April 10, 2022

“The shot heard round the world.”



“The shot heard round the world.”
Ralph Waldo Emerson (1803-1882)
       American poet, essayist and lecturer
       This famous line is from Emerson’s poem commonly called the “Concord Hymn.” (Full title: ““Hymn: Sung at the Completion of the Concord Monument.”)It’s the last line of the first verse:
“By the rude bridge that arched the flood, 
              Their flag to April’s breeze unfurled, 
              Here once the embattled farmers stood 
              And fired the shot heard round the world.”

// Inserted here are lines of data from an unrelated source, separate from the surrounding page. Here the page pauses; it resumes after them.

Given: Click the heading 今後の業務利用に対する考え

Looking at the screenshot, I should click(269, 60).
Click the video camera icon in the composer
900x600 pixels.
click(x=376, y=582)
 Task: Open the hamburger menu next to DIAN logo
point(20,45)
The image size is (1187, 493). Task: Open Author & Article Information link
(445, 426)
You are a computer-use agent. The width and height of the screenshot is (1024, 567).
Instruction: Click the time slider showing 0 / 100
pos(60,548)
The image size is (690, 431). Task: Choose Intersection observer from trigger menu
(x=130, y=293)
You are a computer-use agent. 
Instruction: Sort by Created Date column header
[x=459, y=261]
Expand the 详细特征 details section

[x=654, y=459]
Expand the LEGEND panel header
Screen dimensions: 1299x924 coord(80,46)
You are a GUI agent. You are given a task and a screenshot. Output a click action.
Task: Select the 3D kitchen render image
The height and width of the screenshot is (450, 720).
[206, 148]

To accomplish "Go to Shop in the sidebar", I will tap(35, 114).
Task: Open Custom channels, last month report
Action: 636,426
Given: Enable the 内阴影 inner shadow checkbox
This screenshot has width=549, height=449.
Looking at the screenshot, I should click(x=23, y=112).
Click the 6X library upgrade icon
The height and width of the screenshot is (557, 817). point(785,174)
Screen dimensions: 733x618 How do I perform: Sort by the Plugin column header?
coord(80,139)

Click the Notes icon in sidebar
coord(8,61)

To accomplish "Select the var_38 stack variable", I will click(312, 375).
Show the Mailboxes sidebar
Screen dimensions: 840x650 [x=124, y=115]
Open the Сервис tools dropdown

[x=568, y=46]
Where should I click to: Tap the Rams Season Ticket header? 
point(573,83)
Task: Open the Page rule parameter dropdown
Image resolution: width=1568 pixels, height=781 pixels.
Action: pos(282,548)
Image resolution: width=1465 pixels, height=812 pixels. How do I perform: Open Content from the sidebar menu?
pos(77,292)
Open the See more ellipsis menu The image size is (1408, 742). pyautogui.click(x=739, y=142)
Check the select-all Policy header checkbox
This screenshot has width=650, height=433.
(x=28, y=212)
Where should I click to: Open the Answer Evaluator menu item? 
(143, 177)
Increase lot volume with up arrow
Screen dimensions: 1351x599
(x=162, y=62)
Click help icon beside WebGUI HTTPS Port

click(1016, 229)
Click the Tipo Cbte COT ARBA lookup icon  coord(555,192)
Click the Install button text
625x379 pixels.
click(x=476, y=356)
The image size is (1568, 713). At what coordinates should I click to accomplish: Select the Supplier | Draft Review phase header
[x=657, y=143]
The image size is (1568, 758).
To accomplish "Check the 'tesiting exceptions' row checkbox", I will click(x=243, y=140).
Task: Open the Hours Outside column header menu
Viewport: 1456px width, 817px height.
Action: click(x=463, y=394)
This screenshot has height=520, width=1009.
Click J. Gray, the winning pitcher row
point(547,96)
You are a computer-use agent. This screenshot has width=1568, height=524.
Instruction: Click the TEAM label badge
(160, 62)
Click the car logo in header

       Emerson wrote the poem in 1836 for a ceremony to celebrate the completion of a monument to the American “Minutemen” who fought at
the Battles of Lexington and Concord in Massachusetts. These skirmishes between rebellious Americans and British troops on April 19, 1775 are generally regarded as the beginning of the Revolutionary War.
       That morning, some 700 British Army regulars were marching through Lexington toward Concord to confiscate an illegal weapons arsenal stored there by the Massachusetts militia. When the “Redcoats” got to Lexington, their way was blocked by about 80 local militiamen. British Major John Pitcairn ordered the Americans to disperse, which they actually began to do. Then, suddenly, someone fired a shot. Nobody knew who it was. But, when it rang out, both sides started firing at each other and the American Revolution was underway. 
       At the official dedication of the Concord Monument on July 4, 1837, Emerson’s poem was sung to the tune of a hymn called
“The Old Hundredth,” a.k.a. “The Old 100th” or “The Old Hundred.” (Hence the use of the word “hymn” in the title.)
       His memorable phrase “the shot heard round the world” created a phrase formula that has since been used to refer to various other things that generate wide attention or notoriety. The lists things said to have been heard or seen “round the world” or “around the world” are enormous. You can see more than a million examples that use “heard” in the posts shown in the Google search at this link. You can see over a million examples using “seen” in the posts at this link. Undoubtedly, there will be many more in the future. (For more background on the Emerson quote, see the post on my This Day in Quotes blog here.)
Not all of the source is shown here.